Business Insider summarizing an interview Amazon CEO Jeff Bezos gave to the Washington Post where he talked amongst other things about the Fire Phone:
“If you think that’s a big failure, we’re working on much bigger failures right now. And I am not kidding. And some of them are going to make the Fire Phone look like a tiny little blip,” Bezos said in an interview with The Washington Post’s executive editor, Martin Baron, on Wednesday. (…)
“The size of your mistakes needs to grow along with” the company, Bezos said. “If it doesn’t, you’re not going to be inventing at scale that can actually move the needle.”
Everyone knows by now that Amazon is, essentially, run like a collection of startups. Bezos revealed in this interview that Amazon’s management has come to the obvious conclusion. They look at the big picture of their “startups” like a VC looks at their portfolio:
The great thing is when you take this approach, a small number of winners pay for dozens, hundreds of failures. And so every single important thing that we have done has taken a lot of risk taking, perseverance, guts, and some of them have worked out, most of them have not.
It is easy to look at Amazon’s huge successes like AWS, the marketplace or even the Echo and Alexa and oversee the huge flops that came with Amazon’s approach from Amazon Destinations and the Fire Phone to A9, which is still around but was originally supposed to become a search engine and advertising giant the same like Google is today.
This approach has led to a number of failed projects, like its hotel-booking site, Amazon Destinations, and auction site, Amazon Auction. But it’s also led to massive successes, such as its Amazon Web Services and the Amazon Echo, which is why Bezos likes to call the company “the best place in the world to fail.”
Keep this in mind when thinking about rumors on Amazon building a global logistics arm.
There was recently a good portrait of Jeff Bezos in Fortune, which gives even more insight into how Bezos works and thinks, and subsequently how Amazon is run:
Bezos is preternaturally consistent. He still preaches customer focus and long-term thinking. Yet of necessity, as Amazon has become massive—and as he has indulged his eclectic and time-consuming pursuits—he has become the sort of leader who empowers others. “He was at the center of everything at the beginning. The leadership was Jeff Bezos,” says Patty Stonesifer, the former Microsoft msft executive and Bill & Melinda Gates Foundation CEO who has been on Amazon’s board for 19 years. “Today it’s not a hub-and-spoke connecting to him. He has become a great leader of leaders.” Indeed, his evolution portends dramatic repercussions far and wide: The possibilities of a less tethered Jeff Bezos are equal parts exciting (imagine what he’ll do) and terrifying (pity whom he’ll crush). (..)
It’s all too much for Bezos to micromanage, and he acknowledges picking his spots. His latest passion is for higher-end fashion, an area Amazon has been upgrading in recent years; Bezos says he is focused on Amazon’s plans for its own private label. “I think there’s so much opportunity for invention there,” he says. “It’s very hard to do online.

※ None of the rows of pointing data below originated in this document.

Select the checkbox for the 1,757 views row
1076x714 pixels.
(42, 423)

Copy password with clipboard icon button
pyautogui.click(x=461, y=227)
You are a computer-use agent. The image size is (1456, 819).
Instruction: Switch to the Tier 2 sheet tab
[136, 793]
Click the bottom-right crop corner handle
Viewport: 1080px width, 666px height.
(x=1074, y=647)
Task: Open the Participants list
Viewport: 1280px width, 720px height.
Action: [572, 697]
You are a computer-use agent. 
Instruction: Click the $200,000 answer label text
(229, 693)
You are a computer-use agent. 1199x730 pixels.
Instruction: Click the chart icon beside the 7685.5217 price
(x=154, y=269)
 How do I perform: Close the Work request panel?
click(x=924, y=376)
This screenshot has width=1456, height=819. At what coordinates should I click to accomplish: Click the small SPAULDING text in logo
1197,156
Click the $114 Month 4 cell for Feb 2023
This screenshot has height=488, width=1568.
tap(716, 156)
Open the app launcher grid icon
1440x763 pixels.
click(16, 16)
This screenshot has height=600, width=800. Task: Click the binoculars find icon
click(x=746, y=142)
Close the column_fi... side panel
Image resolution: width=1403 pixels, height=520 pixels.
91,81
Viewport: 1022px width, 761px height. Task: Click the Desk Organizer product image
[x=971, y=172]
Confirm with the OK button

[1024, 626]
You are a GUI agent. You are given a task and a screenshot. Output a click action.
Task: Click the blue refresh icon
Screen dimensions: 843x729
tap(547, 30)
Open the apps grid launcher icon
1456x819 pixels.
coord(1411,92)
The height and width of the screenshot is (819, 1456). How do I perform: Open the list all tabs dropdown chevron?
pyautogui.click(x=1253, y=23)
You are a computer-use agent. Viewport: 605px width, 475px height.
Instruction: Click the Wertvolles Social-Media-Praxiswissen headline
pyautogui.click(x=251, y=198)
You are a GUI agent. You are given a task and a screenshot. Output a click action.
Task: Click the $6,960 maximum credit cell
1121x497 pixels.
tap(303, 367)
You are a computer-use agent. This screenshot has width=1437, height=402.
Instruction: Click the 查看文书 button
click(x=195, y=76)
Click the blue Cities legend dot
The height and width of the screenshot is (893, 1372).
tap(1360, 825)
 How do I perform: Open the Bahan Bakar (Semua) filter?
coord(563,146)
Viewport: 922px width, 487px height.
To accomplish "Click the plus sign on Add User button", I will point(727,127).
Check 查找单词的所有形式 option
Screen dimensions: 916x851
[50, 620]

It’s fragmented offline. People value a curatorial approach.” This, he says, is a significant departure for Amazon. “We didn’t curate a selection of books.” As for Bezos’s other areas of focus at Amazon, he says he’s spending time on “certain elements of AWS, but out a few years,” as well as on Alexa and the company’s fulfillment centers. As for specifics, “I can’t really share any because it’s too much of a road-map kind of issue.” (…)
He says Amazon’s annual planning process—and the detailed narratives its managers prepare for them—allows Bezos to closely “audit” the company’s efforts. Otherwise, says Wilke, “I would say his style has gone from being more prescriptive to teaching and refining.”
The portrait in Fortune is very good read.